On Thursday, May 16, I walked across the stage of the University of Minnesota Duluth graduate school commencement ceremony and received my Master of Education. It's still hard to believe I've finished. Two and a half years of work all tied up, my thesis submitted, and a degree in my hand. Done and done.
It wasn't until I picked up my cap and gown on campus the week before commencement that it really settled in my head that the hours and hours and hours of work was actually accumulating as something. It had felt like I was just doing work, most of it work that I enjoyed, and that it wasn't for any specific purpose. Fortunately, walking across the stage and receiving my hood changed those feelings. I was thrilled.
I'm not currently teaching, but my degree does have a purpose. When I was in Honduras almost 10 years ago, living and teaching for 13 months, I realized that I may have resources and skills that would be beneficial to others in places where such resources are not easy to come by. I hope to eventually teach teachers. Teachers are the people who touch countless lives and who have the ability to influence an entire nation of people. In a third world country where education is so incredibly important, good teachers make all the difference. I hope that my advanced degree will enable me to educate teachers in the best ways possible, perhaps in Kenya.
Pete's parents were able to join us for the ceremony, along with my dear friend Krista. My parents were not able to attend, but I know that they were thinking about me. I would not have made it through grad school without the help of all of our parents and my close friends. They watched the kids, made meals, cleaned the house, and provided moral support during the tough hours of making my way through classes.
These are two of the professors who were instrumental in my graduate studies, Julia Williams and Lynn Brice. Julia not only taught me during grad school, but I also had her in undergrad classes. She was wonderful. And Lynn advised me during the long process of writing my thesis. Perhaps I'll eventually work with these two again when I begin my doctorate studies. That's not going to happen any time soon, though. I want a few solid years of teaching in Africa first. (Hear that, Dad? I won't be starting in January. *wink wink*)
I absolutely could not have made it through school without this guy right here. Perhaps we were a little crazy having a one-year-old when I started grad school, mostly because he was also in the craziness of residency. And yes, maybe having another baby, and appendicitis, and spending two months in Africa in the middle of it all made things a bit more challenging, but we made it through! This man made all of that possible. He supported me and challenged me and bought me delicious, carb-y snacks when morning sickness threatened to end my studying. I love him, I love him, I love him.

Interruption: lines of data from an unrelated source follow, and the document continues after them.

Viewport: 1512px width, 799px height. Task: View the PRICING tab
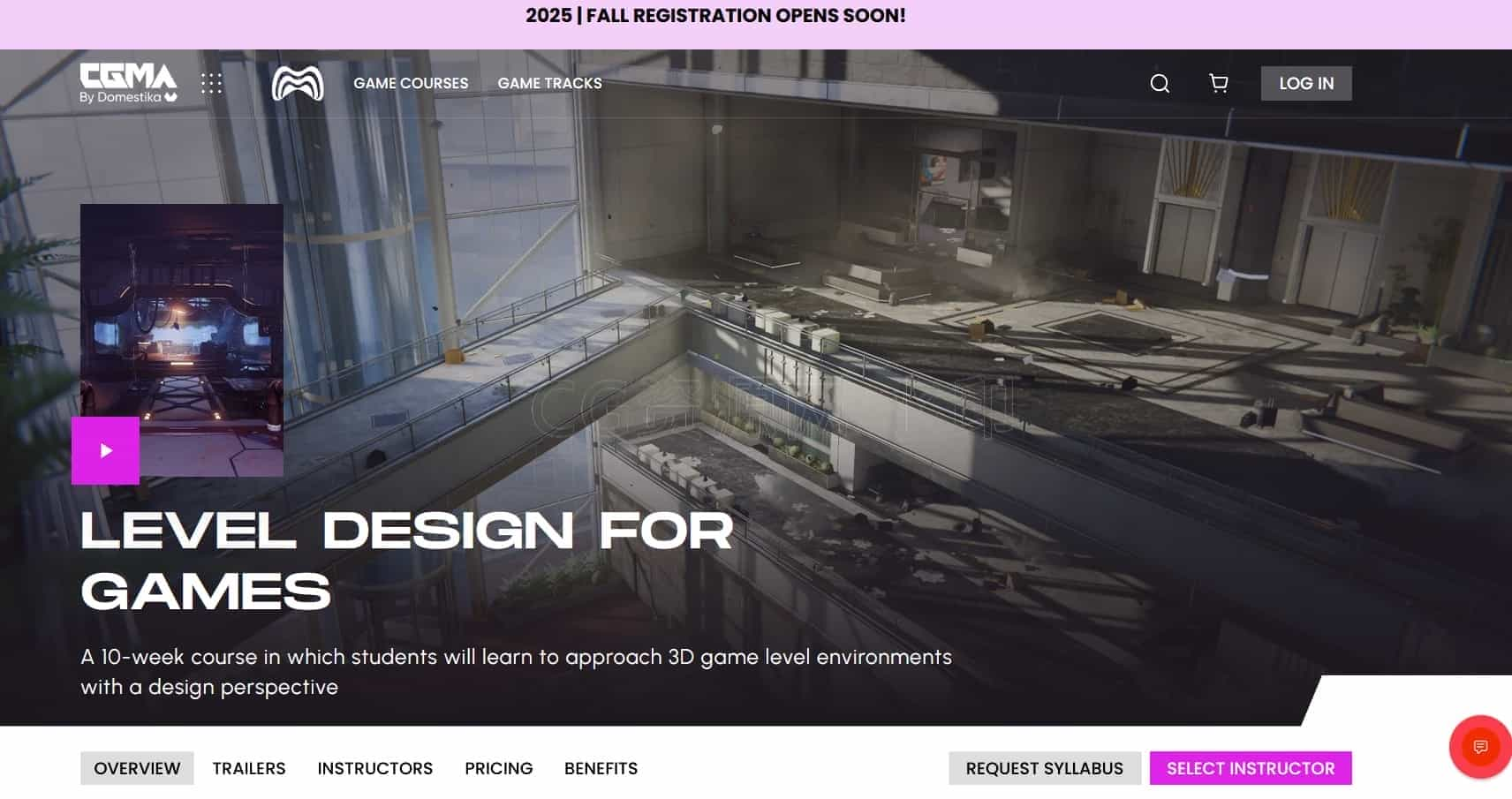click(499, 768)
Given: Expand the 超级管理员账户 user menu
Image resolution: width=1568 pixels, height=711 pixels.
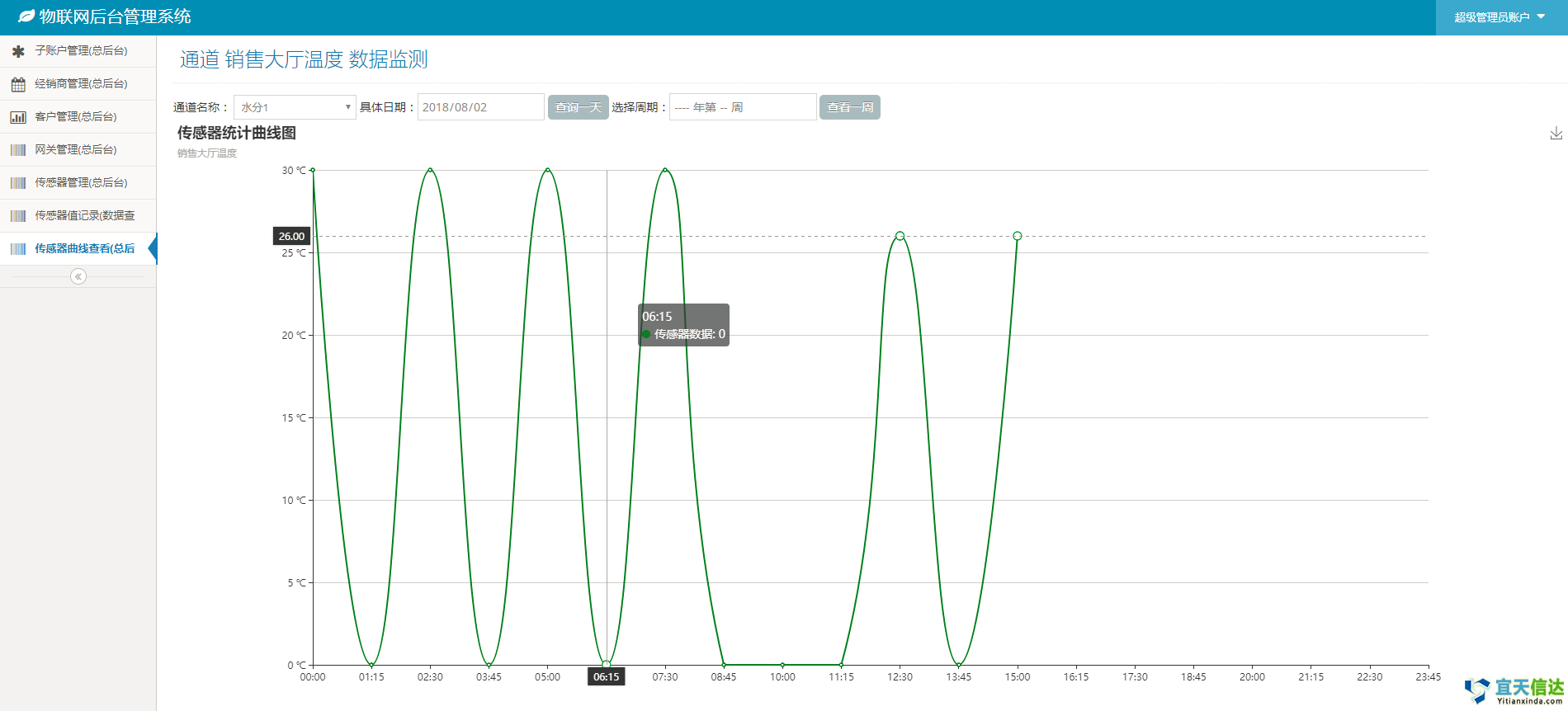Looking at the screenshot, I should [1500, 17].
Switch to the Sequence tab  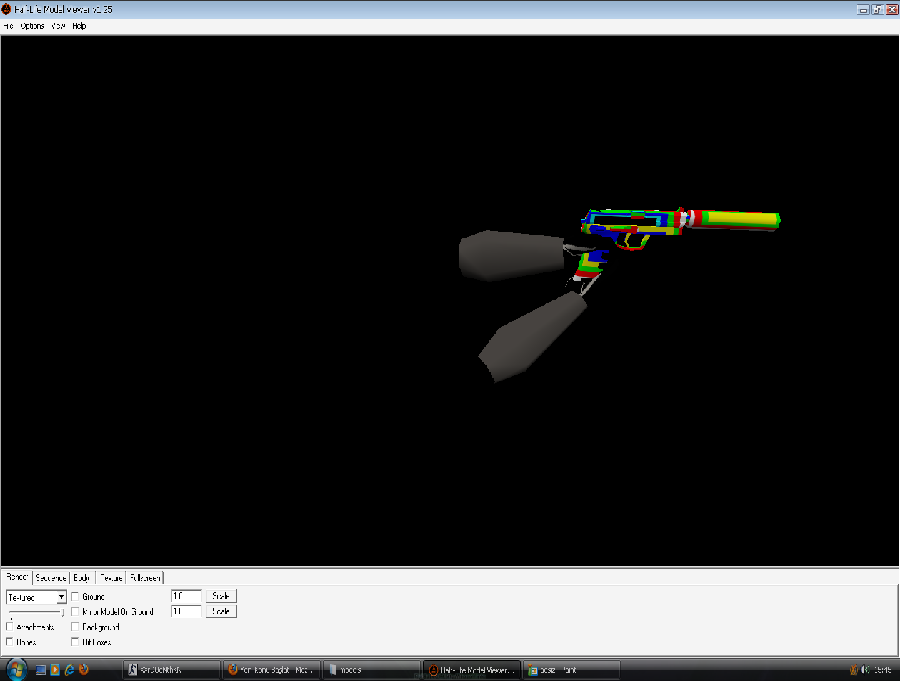(x=51, y=578)

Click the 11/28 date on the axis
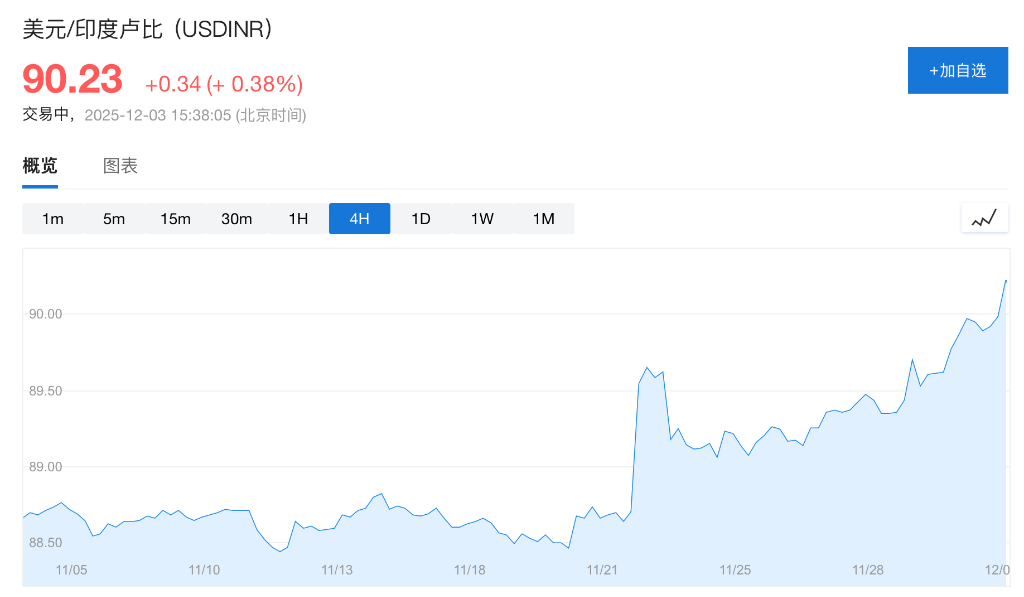tap(867, 570)
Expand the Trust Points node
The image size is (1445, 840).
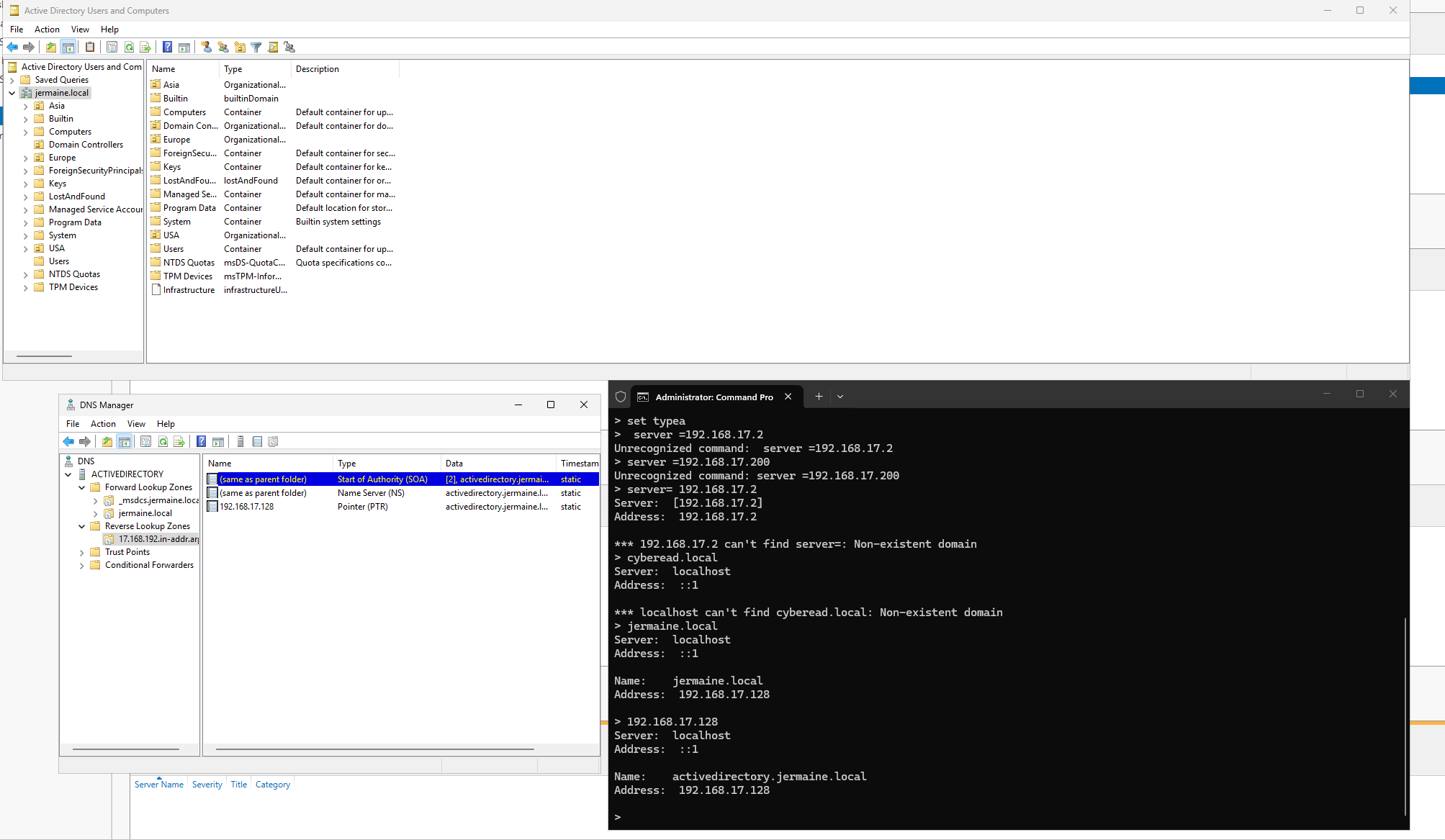point(82,553)
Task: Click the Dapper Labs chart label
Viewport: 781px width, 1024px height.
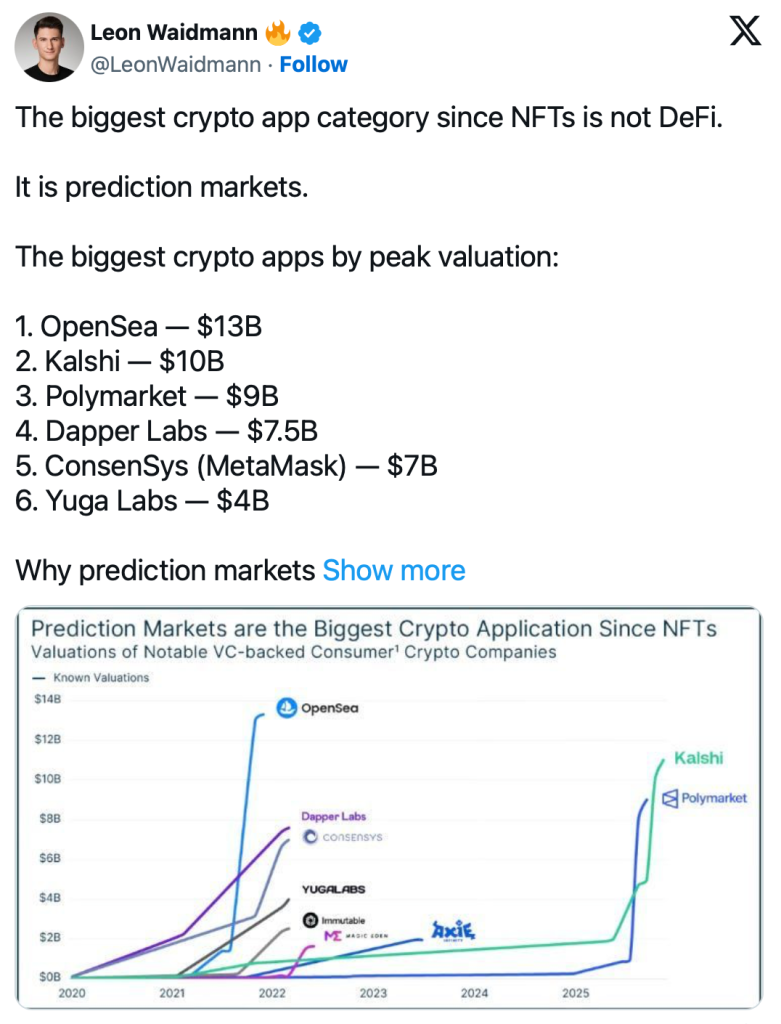Action: pos(334,817)
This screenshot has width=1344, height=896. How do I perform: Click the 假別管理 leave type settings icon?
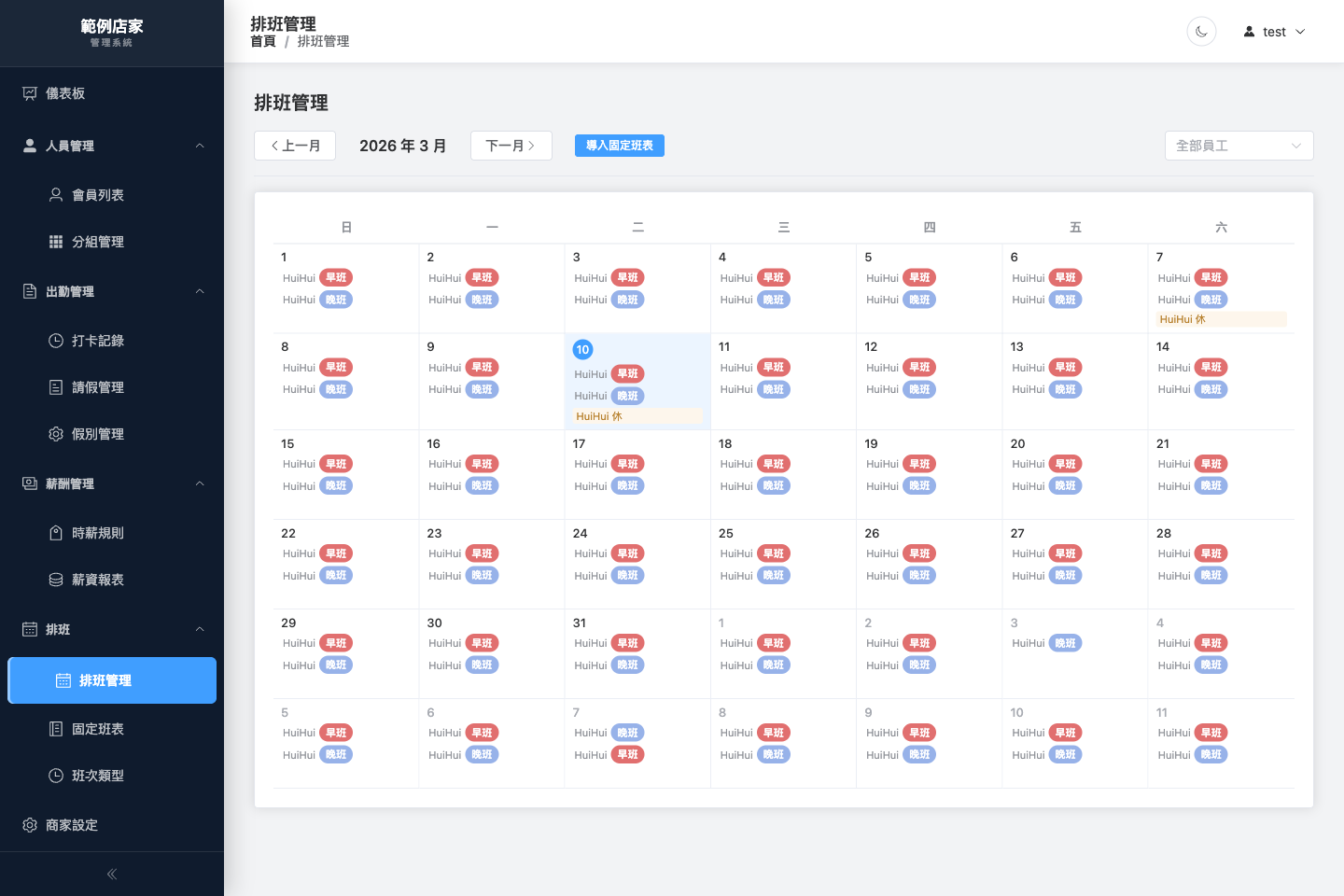click(x=56, y=434)
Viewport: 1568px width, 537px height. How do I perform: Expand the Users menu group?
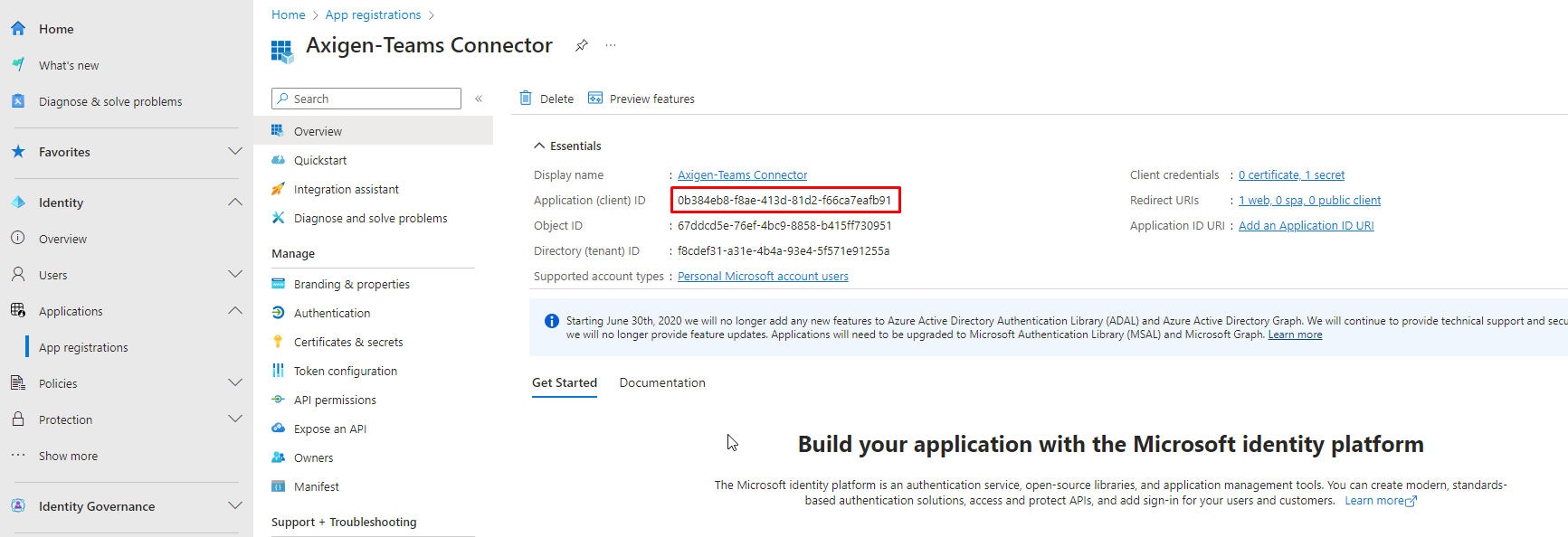pos(235,275)
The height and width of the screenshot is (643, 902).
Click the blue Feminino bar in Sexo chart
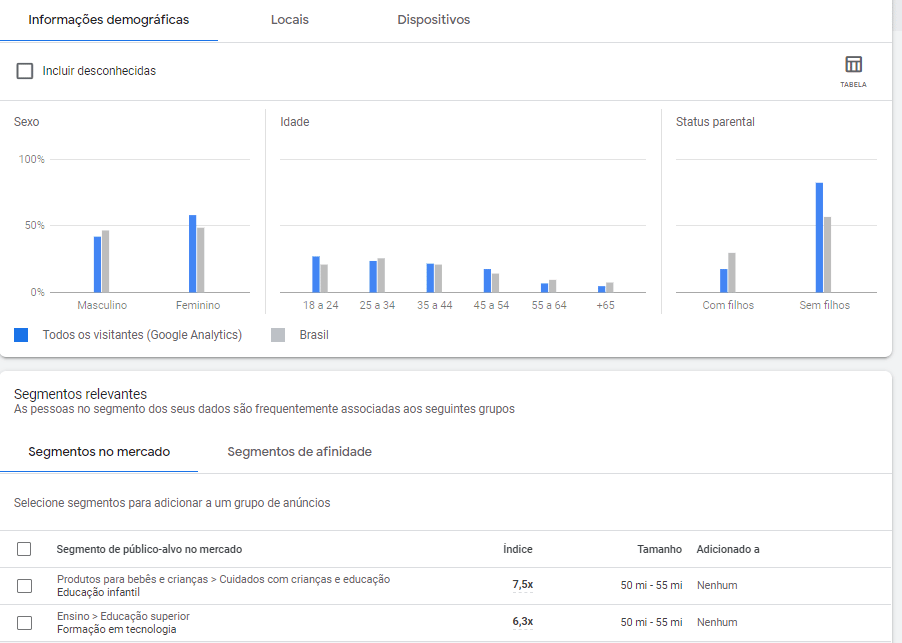tap(192, 254)
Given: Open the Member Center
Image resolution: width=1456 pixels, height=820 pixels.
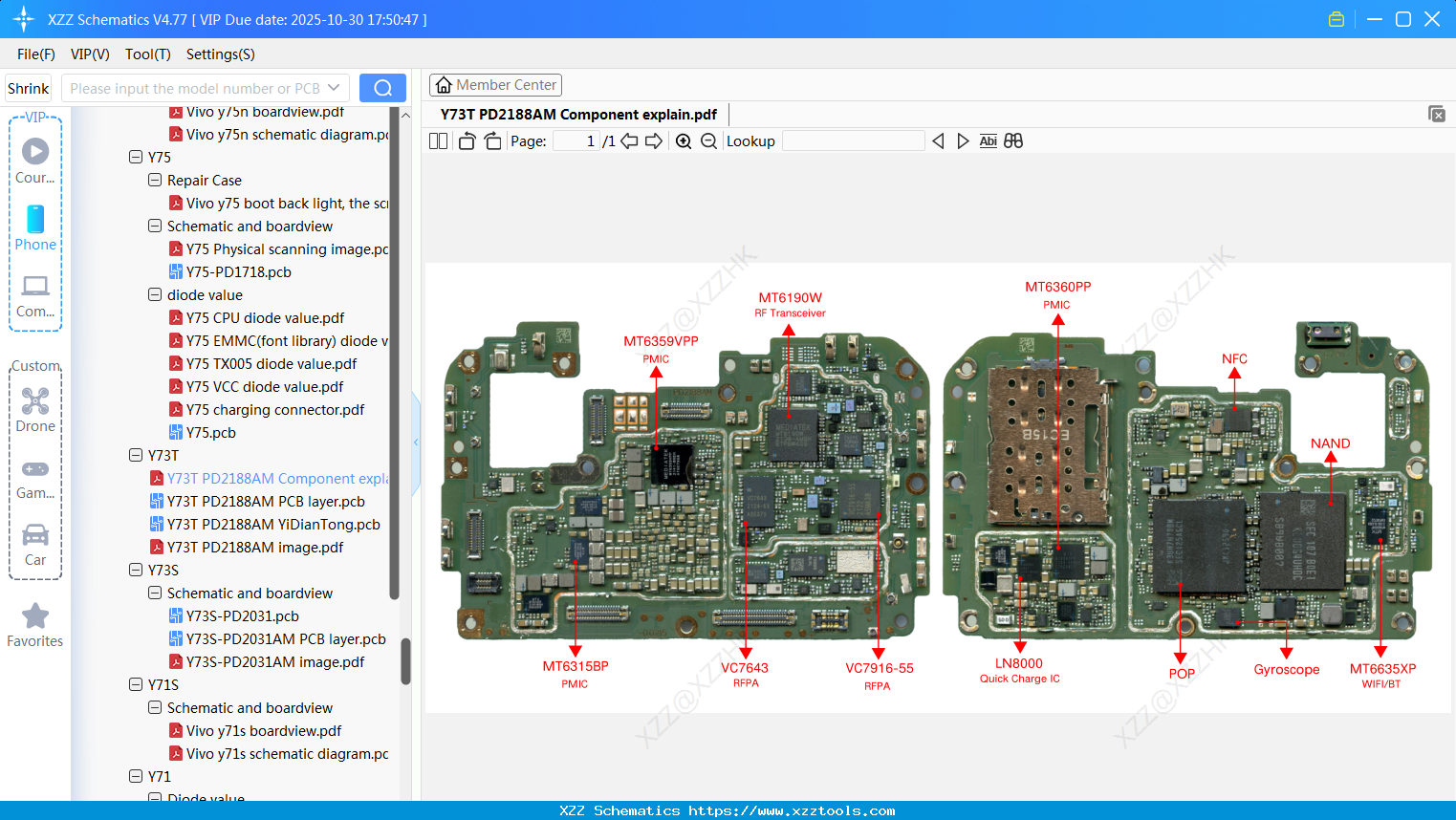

So now I'm making my way through the transition out of school. It's been a bit more challenging than I had imagined. A few times I've found myself sitting, surrounded by piles of laundry, stacks of dirty dishes, and a list of house projects, yet still feeling unsure of what I should actually do. I've become so used to needing to spend time on school assignments and writing my thesis that I have a hard time accomplishing little, everyday things. It's getting better, but I certainly didn't expect this. No complaints. I'm relieved to be finished with classes and will gladly work through this transition in order to have more time with the kids. Soon enough, I'll have my days filled with house work, play dates, and picnics. And that sounds just lovely.
My sister sent this to me the day after graduation. The photo on the left was taken in May 2006 at my undergrad graduation. Pete & I had been dating for a few months. It's fun to see the changes between 2006 and 2013.
Look at these two - Caleb and Sam. I just love this photo, taken by Krista while she was watching Sam recently. Their expressions couldn't be more different!